#### Exercise brief:
Of the lines below, write out exactly those from the line with "[button] (990, 84)" through the line with "تخفیف به انگلیسی (1147, 957)", both included, and skip the rest.

#### Stored items:
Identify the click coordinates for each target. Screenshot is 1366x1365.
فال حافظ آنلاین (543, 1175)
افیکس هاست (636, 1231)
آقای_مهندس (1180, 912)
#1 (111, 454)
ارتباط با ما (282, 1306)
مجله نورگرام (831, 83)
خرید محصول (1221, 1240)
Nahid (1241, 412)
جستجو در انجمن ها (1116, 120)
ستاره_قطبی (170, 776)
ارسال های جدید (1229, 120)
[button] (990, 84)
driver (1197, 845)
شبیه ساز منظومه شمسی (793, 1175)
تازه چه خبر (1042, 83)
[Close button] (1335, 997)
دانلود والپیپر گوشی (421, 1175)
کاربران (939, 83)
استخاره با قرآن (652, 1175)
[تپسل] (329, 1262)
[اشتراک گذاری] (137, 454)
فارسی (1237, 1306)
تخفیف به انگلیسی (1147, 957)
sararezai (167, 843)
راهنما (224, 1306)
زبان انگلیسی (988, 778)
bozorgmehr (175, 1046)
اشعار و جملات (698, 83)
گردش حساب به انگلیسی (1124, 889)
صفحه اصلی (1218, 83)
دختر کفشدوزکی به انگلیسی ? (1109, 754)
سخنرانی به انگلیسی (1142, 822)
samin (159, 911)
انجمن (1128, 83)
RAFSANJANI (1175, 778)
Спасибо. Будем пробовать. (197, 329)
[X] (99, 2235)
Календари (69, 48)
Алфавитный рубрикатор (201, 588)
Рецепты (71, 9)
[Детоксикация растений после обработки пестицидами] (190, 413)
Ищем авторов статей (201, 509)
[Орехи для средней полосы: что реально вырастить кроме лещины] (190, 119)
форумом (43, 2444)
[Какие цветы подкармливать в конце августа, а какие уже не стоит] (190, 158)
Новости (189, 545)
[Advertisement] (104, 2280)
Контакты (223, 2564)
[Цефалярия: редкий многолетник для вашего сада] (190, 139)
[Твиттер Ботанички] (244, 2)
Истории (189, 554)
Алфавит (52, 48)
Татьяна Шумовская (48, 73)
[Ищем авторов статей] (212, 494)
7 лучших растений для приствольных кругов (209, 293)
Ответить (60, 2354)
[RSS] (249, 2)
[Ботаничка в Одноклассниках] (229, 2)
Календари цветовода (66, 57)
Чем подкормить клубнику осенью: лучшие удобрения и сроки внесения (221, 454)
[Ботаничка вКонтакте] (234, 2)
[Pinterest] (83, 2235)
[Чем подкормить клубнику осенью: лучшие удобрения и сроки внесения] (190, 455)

#### Solution:
[button] (990, 84)
driver (1197, 845)
شبیه ساز منظومه شمسی (793, 1175)
تازه چه خبر (1042, 83)
[Close button] (1335, 997)
دانلود والپیپر گوشی (421, 1175)
کاربران (939, 83)
استخاره با قرآن (652, 1175)
[تپسل] (329, 1262)
[اشتراک گذاری] (137, 454)
فارسی (1237, 1306)
تخفیف به انگلیسی (1147, 957)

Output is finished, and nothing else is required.